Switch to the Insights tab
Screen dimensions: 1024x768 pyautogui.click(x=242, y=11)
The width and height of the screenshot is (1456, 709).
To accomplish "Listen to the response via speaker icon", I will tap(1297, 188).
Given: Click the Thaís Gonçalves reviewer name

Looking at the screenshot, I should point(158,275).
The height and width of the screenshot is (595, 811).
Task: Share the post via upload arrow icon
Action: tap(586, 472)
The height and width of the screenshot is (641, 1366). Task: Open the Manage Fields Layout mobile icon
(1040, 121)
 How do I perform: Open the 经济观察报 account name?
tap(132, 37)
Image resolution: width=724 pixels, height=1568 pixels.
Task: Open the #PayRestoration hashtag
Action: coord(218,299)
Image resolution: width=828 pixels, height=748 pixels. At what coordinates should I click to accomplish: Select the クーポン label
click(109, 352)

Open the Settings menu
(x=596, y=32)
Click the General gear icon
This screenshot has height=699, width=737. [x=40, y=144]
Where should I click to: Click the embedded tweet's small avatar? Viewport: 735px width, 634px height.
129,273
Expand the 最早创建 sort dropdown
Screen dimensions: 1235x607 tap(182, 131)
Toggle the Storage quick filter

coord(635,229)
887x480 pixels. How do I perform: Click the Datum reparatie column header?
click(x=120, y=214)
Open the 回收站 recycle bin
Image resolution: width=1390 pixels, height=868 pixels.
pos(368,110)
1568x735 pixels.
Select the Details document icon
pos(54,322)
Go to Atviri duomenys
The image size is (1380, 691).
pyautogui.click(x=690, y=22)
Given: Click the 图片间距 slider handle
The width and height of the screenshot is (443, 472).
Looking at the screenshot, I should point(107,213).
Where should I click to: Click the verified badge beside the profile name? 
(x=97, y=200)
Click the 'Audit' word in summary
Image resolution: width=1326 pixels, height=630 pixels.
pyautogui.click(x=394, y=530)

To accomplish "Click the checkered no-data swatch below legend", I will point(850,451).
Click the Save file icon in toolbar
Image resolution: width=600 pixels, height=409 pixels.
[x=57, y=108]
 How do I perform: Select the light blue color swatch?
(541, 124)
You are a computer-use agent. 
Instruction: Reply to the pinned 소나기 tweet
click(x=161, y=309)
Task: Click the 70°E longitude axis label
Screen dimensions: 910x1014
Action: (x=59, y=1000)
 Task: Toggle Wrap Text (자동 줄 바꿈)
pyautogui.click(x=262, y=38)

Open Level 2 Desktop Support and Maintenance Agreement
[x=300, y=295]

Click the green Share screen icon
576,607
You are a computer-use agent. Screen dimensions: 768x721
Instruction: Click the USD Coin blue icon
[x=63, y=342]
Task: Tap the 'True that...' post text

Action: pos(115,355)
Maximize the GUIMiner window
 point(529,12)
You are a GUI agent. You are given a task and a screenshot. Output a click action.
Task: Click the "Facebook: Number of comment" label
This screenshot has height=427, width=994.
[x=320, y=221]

> [Required task]: Reproduce each of the records above verbatim, line for line, without changing anything.

> [Solution for this exercise]:
Switch to the Insights tab
Screen dimensions: 1024x768 pyautogui.click(x=242, y=11)
The width and height of the screenshot is (1456, 709).
To accomplish "Listen to the response via speaker icon", I will tap(1297, 188).
Given: Click the Thaís Gonçalves reviewer name

Looking at the screenshot, I should point(158,275).
The height and width of the screenshot is (595, 811).
Task: Share the post via upload arrow icon
Action: tap(586, 472)
The height and width of the screenshot is (641, 1366). Task: Open the Manage Fields Layout mobile icon
(1040, 121)
 How do I perform: Open the 经济观察报 account name?
tap(132, 37)
Image resolution: width=724 pixels, height=1568 pixels.
Task: Open the #PayRestoration hashtag
Action: coord(218,299)
Image resolution: width=828 pixels, height=748 pixels. At what coordinates should I click to accomplish: Select the クーポン label
click(109, 352)

Open the Settings menu
(x=596, y=32)
Click the General gear icon
This screenshot has height=699, width=737. [x=40, y=144]
Where should I click to: Click the embedded tweet's small avatar? Viewport: 735px width, 634px height.
129,273
Expand the 最早创建 sort dropdown
Screen dimensions: 1235x607 tap(182, 131)
Toggle the Storage quick filter

coord(635,229)
887x480 pixels. How do I perform: Click the Datum reparatie column header?
click(x=120, y=214)
Open the 回收站 recycle bin
Image resolution: width=1390 pixels, height=868 pixels.
pos(368,110)
1568x735 pixels.
Select the Details document icon
pos(54,322)
Go to Atviri duomenys
The image size is (1380, 691).
pyautogui.click(x=690, y=22)
Given: Click the 图片间距 slider handle
The width and height of the screenshot is (443, 472).
Looking at the screenshot, I should point(107,213).
Where should I click to: Click the verified badge beside the profile name? 
(x=97, y=200)
Click the 'Audit' word in summary
Image resolution: width=1326 pixels, height=630 pixels.
pyautogui.click(x=394, y=530)

To accomplish "Click the checkered no-data swatch below legend", I will point(850,451).
Click the Save file icon in toolbar
Image resolution: width=600 pixels, height=409 pixels.
[x=57, y=108]
 How do I perform: Select the light blue color swatch?
(541, 124)
You are a computer-use agent. 
Instruction: Reply to the pinned 소나기 tweet
click(x=161, y=309)
Task: Click the 70°E longitude axis label
Screen dimensions: 910x1014
Action: (x=59, y=1000)
 Task: Toggle Wrap Text (자동 줄 바꿈)
pyautogui.click(x=262, y=38)

Open Level 2 Desktop Support and Maintenance Agreement
[x=300, y=295]

Click the green Share screen icon
576,607
You are a computer-use agent. Screen dimensions: 768x721
Instruction: Click the USD Coin blue icon
[x=63, y=342]
Task: Tap the 'True that...' post text

Action: pos(115,355)
Maximize the GUIMiner window
 point(529,12)
You are a GUI agent. You are given a task and a screenshot. Output a click action.
Task: Click the "Facebook: Number of comment" label
This screenshot has height=427, width=994.
[x=320, y=221]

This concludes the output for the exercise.